* Consigne:
Rédigez la suite de l'article de dictionnaire consacré au verbe « aiguillonner », en reprenant juste après sa dernière ligne.

* Texte fourni:

☆ ☆ ☆ ☆ ☆ ☆ ☆

Aiguillonner + inf. : Sy fu moult dolant Olivier sur toutes riens, cuidant par son oultrecuidance, naissant de jeunesse, qui l'esguilloinnoit vaincre tout par lui la bataille (Garin Mongl. K., c.1460-1465, 77).

 

b)

"Harceler, accabler" : Aguillonnez sui de mes anemis Qui en mon cuer ont meintes peinnes mis. (MACH., Compl., 1340-1377, 251). ...sa femme l'aguillonnoit De nuit et par jour le poingnoit (DESCH., M.M., c.1385-1403, 32). Maiz une chose te vueil dire, Deprïer et amonnester : Que des aguillons molester Tu ne vueilles ceste espousee, Dont tu as l'autre aguillonnee (Gris., 1395, 94). ...il [le clergé] vit les parolles trop multiplier et approucher aux faiz et qu'il se senti point et aguillonné de la charge que chascun boutoit de soy pour verser sur lui (CHART., Q. inv., 1422, 44). D'oyr ainsi ce prescheur blasonner, Larder, picquer et trop esguillonner Noz mignonnes de Paris excellentes, Cela me feist quelque peu estonner (MAXIMIEN, Avocat dames Paris M.R., c.1485-1490, 15).

 

-

La chair aiguillonne / Estre aiguillonné de la chair. "Être harcelé par la tentation de la chair" : La char moult fort vous aguillonne (MARTIN LE FRANC, Champion dames II, D., 1440-1442, 205). ...une femme en Tuscane, de nouvel mariee, fut conviee avecques aultres femmes a aler a la Dedicacion de l'esglise saint Sebastien ; et, la nuyt qu'elle devoit aler la, l'endemain, elle fut aguillonnee de la char et ne se peut tenir de son mari. (BATALLIER, Lég. dorée D.-L., 1476, 234).

 

.

Aiguillonner une femme. "Susciter le désir chez une femme" : Pour ce doivent il estre chastes et honestes qu'il ne aguillounent point les femes par fait ne par signes (FERRON, Jeu eschaz mor. C., 1347, 175).

 

c)

☆ ☆ ☆ ☆ ☆ ☆ ☆

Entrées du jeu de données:
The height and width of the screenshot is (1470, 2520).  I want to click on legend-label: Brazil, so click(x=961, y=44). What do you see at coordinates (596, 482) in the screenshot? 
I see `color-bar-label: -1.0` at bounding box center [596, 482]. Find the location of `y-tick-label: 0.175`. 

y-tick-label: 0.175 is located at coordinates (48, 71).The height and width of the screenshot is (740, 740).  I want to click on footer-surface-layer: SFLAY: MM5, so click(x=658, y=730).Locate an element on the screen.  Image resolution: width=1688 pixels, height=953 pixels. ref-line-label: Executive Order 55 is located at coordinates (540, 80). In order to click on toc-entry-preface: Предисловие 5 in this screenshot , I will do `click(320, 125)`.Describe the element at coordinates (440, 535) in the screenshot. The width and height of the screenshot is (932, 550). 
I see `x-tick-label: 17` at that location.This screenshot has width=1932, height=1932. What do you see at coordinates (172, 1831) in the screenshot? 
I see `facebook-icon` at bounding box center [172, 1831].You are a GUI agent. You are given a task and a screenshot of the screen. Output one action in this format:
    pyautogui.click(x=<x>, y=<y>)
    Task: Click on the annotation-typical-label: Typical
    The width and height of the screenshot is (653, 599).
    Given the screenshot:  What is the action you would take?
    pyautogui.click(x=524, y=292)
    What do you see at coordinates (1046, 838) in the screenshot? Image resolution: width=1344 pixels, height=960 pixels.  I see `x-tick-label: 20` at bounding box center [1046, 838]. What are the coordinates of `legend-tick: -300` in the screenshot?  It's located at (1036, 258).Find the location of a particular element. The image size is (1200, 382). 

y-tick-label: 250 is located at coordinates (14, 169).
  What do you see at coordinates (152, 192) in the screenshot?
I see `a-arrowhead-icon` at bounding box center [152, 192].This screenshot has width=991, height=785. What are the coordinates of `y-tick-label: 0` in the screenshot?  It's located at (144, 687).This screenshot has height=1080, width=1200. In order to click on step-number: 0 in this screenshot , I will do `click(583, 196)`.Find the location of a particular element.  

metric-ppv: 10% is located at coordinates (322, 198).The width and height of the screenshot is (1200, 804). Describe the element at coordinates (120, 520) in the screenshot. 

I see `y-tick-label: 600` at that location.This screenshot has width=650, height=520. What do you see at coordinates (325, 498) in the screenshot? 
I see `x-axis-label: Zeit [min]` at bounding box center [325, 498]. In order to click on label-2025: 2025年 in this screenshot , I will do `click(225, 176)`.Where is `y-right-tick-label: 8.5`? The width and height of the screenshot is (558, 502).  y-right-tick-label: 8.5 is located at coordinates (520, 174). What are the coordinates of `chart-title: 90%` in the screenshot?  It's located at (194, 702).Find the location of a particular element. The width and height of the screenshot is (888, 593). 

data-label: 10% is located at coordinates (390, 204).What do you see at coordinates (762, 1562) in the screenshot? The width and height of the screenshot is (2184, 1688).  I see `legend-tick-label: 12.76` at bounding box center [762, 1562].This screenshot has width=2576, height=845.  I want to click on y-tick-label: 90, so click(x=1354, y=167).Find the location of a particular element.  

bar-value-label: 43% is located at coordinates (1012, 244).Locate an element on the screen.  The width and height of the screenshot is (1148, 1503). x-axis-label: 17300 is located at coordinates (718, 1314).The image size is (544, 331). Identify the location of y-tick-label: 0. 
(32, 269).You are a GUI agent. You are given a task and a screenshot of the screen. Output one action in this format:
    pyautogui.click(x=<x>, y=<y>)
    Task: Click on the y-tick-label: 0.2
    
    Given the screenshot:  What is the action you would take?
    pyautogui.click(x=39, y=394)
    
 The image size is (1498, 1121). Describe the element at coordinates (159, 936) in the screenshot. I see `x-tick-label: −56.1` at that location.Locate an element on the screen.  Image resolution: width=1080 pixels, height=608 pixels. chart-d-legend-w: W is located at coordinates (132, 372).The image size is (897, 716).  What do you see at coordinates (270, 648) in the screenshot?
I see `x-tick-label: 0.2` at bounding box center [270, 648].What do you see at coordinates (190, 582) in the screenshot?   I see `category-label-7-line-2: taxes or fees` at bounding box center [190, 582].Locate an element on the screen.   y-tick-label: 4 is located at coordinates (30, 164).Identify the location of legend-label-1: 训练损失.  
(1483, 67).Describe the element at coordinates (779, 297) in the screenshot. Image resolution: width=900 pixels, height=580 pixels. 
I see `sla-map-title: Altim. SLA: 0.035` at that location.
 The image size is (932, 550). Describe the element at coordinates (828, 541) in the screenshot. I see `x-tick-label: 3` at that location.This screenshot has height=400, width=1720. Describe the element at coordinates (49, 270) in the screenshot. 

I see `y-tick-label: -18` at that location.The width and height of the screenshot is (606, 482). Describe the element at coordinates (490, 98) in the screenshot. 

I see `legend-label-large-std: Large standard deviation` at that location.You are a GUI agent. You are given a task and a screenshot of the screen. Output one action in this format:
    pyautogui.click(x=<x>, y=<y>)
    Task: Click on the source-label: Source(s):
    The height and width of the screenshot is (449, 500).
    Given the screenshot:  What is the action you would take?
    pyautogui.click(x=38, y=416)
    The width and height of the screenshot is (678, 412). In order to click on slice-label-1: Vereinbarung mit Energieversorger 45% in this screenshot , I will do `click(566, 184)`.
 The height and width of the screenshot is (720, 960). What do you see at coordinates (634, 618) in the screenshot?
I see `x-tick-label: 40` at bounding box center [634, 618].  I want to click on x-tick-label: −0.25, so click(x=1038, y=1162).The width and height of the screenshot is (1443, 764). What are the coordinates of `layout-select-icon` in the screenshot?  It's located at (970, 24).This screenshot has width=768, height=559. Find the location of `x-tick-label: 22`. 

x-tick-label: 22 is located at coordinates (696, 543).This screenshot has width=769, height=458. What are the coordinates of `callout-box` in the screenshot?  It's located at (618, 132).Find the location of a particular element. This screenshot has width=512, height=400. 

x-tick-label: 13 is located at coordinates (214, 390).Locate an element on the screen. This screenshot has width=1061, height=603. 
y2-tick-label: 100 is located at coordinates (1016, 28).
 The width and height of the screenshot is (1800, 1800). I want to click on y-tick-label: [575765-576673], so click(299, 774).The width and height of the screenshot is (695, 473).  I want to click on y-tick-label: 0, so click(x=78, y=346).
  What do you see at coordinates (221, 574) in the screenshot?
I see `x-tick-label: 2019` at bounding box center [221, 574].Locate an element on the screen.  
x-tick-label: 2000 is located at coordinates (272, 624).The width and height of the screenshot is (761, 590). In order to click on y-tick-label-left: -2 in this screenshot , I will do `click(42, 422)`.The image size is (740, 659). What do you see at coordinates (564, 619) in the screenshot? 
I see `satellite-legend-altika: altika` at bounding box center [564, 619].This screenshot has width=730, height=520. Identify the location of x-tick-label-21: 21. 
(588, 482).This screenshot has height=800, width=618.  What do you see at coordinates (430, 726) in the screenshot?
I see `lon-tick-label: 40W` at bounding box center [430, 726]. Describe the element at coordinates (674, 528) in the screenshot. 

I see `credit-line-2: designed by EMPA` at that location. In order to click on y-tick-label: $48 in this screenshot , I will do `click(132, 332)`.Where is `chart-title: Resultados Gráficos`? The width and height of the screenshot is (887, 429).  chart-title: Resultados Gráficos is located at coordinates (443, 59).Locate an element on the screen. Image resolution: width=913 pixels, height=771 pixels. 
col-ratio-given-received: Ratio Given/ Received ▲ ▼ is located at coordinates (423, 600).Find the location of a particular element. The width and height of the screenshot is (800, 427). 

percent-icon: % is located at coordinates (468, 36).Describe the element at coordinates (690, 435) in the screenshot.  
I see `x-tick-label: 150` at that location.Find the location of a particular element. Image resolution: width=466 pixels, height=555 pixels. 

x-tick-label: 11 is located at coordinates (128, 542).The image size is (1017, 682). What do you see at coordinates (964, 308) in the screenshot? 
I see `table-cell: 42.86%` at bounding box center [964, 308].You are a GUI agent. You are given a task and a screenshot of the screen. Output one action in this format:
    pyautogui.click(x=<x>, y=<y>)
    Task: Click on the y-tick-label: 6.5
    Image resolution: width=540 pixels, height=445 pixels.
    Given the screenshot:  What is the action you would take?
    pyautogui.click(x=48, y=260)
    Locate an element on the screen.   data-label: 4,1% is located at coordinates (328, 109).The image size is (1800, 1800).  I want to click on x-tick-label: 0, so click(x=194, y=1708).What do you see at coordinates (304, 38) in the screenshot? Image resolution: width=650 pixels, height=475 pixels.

☆ ☆ ☆ ☆ ☆ ☆ ☆

* Résultat attendu:
"Agacer, provoquer (par des paroles)" : Il se tenoit avecques ses escuiers, desquelx il se alloit d'aucuns moquant de leurs amouretes, et les aultres alloit aguillonnant qui alloient guignant ces dames et ces damoiselles, de quoy partie em blasmoit et partie en louoit, comme celuy a qui il ne chaloit emplus de l'une que de l'autre (BEAUVAU, Troyle B., c.1455, 562). Et, en souppant, commencerent à parler de leurs victoires en la presence de leurs dames, tellement que l'une d'elles, c'est assavoir, la dame de cellui qui avoit rescoux son frere, le commença à exaulcer et haultement le loer (...) Et tellement parla et aguillonna l'autre dame par son langaige qu'elle se prinst à dire qu'elle disoit mal et qu'il n'en estoit riens, mais avoit le moins fait et plus villainement que l'autre, qui, par sa hardiesse, s'estoit bouté et meslé parmy les adversaires. Et tant parlerent qu'elles vindrent au desmentir. (BUEIL, I, 1461-1466, 126).

 

d)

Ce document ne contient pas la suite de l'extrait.